Josh Campbell, Tennessee Wildlife Resources Agency Biodiversity Division Chief, previewed the rule to establish the state list at the TFWC October meeting, and the Commission voted to approve at the December meeting. There were 27 species removed from the endangered, threatened, or in need of management list. There were 28 species added to the list, bringing the total to 144 species. Twenty-two species were upgraded from species of greatest conservation need. Four new species with no previous designations were added, and two species were adopted as the result of federal delisting.
Once it receives final approval by the Tennessee General Assembly, the list will include 31 endangered species, up six from the 2021 list. Threatened species stand at 47, 14 additional since 2021. In need of management species are down 19 from the previous list for a total of 66 species. The list will be available on the TWRA website and will guide wildlife management and conservation efforts in the state.
Bill Stiver, Supervisory Wildlife Biologist, with the Great Smoky Mountains National Park (GSMNP) discussed Cooperative Bear Management and the results of a research project the park is completing. In recent years, the park has fitted relocated bears with GPS radio collars to assess survival and movement of bears after release.
Dan Gibbs, Black Bear Coordinator for the Tennessee Wildlife Resources Agency, discussed how the GSMNP research results can assist with the Agency’s goal of implementing proactive approaches to reduce human-bear conflicts. He provided results from a public opinion survey that showed 93 percent of the public enjoys that bears exist and are important to the ecosystem. It also showed that 88 percent were aware that bears take advantage of unconventional food sources, 76 percent believe preventative action is needed, 69 percent approve of laws and ordinances, and 88 percent approve of laws prohibiting intentional feeding. He also discussed steps the city of Gatlinburg is taking which include the addition of 460 new bear-proof dumpsters.
TWRA Region IV Fisheries Manager Jim Habera provided an update on Southern Appalachian brook trout restoration. The Southern Appalachian brook trout is Tennessee’s only native trout and has faced declines, primarily due to deforestation and introductions of non-native trout. Goal 1 of restoration and enhancement is to increase distribution by 13-15 stream miles by 2027, and 82 percent of the goal has already been completed.
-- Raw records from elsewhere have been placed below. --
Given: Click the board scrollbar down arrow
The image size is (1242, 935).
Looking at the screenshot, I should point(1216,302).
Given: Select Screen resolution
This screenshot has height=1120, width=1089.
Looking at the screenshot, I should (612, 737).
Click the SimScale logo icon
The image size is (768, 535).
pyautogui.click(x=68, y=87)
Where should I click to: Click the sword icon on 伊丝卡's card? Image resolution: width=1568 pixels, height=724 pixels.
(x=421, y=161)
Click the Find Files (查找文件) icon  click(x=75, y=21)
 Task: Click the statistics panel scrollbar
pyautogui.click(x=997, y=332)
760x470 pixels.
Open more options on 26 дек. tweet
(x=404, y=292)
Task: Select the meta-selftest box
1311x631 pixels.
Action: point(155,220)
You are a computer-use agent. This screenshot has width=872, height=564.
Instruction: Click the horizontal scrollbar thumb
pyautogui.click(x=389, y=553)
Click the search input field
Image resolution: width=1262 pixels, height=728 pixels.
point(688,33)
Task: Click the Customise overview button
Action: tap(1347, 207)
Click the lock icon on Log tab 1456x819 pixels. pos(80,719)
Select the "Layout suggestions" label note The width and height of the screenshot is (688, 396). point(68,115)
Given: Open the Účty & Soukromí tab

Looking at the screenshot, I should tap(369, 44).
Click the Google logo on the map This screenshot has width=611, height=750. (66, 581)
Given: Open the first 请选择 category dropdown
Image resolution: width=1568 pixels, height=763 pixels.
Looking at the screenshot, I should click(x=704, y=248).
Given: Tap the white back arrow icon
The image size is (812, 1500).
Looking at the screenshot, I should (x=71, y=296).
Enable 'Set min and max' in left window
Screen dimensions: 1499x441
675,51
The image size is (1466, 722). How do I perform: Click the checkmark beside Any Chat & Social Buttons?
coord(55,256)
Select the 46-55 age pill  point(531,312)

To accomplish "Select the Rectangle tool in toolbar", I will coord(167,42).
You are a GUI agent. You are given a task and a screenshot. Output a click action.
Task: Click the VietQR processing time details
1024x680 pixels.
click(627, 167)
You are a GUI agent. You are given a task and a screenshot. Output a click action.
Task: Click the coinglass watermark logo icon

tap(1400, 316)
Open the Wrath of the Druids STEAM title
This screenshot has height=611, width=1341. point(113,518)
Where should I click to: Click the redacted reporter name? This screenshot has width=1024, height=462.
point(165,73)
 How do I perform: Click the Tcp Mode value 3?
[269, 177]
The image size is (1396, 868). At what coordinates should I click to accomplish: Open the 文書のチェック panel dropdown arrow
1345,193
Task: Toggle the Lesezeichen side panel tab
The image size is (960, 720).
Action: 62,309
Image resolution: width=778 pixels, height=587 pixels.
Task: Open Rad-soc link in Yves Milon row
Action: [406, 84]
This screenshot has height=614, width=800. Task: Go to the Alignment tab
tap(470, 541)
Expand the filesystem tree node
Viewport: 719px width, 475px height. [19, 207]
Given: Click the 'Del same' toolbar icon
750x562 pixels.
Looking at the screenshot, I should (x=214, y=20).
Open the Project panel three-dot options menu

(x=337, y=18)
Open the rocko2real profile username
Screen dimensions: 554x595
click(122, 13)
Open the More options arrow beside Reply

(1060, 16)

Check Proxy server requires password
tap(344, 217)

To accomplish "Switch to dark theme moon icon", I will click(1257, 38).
TWRA also presented a check for $6,000 to Casting for Recovery, a non-profit dedicated to enriching the lives of breast cancer patients and survivors through fly fishing events. Each year, the Agency sells pink breast cancer awareness patches and hats to support the organization.
The TWRA Boating and Law Enforcement Division recognized Frankie Turner of Chick-Fil-A of Alcoa for his contributions to safe boating. Mr. Turner donated 4,000 gift cards for TWRA officers to reward boaters who were caught being safe by wearing their life jackets.
The agency also recognized the Hiwassee Chapter of Trout Unlimited for its donation of $7,200 to the Region III Fisheries Program. The generous donation will be used to fund a temporary field technician position to work on native brook trout restoration in the Cherokee National Forest. The chapter has been a long-time partner with the TWRA.